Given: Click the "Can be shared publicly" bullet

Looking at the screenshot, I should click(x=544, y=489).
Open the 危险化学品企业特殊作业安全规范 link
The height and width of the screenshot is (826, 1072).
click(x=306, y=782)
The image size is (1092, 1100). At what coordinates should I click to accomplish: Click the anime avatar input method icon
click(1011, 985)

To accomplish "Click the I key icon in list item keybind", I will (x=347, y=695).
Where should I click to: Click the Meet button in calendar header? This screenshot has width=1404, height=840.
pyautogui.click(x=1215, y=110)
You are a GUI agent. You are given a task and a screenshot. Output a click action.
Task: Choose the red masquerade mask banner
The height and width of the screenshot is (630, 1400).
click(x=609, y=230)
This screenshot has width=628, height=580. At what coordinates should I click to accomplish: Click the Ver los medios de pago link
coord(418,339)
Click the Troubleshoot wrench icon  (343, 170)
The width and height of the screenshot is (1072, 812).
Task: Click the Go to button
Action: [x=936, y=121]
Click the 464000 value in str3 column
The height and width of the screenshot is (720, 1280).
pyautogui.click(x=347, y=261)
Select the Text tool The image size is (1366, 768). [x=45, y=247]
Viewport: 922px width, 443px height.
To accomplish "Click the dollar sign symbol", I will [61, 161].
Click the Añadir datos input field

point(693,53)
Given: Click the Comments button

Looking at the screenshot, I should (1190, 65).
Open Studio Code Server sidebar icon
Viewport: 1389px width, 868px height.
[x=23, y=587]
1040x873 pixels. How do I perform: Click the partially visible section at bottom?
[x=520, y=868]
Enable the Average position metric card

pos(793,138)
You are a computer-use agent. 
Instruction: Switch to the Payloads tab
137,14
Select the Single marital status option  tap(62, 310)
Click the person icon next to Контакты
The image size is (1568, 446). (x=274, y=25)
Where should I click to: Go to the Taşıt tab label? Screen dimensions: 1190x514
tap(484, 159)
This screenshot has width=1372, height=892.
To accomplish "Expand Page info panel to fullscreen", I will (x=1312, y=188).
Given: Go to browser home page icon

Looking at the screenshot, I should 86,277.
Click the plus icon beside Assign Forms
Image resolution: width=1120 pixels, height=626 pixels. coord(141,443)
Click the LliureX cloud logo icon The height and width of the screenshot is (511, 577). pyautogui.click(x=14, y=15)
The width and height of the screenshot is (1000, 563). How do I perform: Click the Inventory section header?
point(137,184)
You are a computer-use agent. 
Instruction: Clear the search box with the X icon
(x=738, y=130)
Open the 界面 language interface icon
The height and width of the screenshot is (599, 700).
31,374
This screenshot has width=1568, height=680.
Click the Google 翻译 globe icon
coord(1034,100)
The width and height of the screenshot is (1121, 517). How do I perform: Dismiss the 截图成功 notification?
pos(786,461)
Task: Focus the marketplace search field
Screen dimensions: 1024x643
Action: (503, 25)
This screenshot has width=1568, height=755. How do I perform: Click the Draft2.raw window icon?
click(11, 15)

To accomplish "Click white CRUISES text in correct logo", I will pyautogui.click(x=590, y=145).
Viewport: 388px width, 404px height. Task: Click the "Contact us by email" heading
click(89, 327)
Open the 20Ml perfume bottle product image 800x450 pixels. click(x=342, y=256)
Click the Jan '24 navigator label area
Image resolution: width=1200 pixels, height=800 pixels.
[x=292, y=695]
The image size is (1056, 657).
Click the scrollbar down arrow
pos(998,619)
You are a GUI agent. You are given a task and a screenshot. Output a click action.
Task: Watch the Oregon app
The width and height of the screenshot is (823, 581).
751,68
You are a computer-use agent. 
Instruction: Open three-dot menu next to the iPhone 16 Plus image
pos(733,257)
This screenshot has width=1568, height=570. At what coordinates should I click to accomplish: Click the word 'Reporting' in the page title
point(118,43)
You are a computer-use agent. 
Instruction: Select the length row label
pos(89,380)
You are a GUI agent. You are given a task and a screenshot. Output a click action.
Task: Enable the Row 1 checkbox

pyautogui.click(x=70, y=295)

● **Assignment**
Which lines of the records above contain the word "logo"? Copy each of them.

● **Answer to this exercise**
Click the LliureX cloud logo icon The height and width of the screenshot is (511, 577). pyautogui.click(x=14, y=15)
To accomplish "Click white CRUISES text in correct logo", I will pyautogui.click(x=590, y=145).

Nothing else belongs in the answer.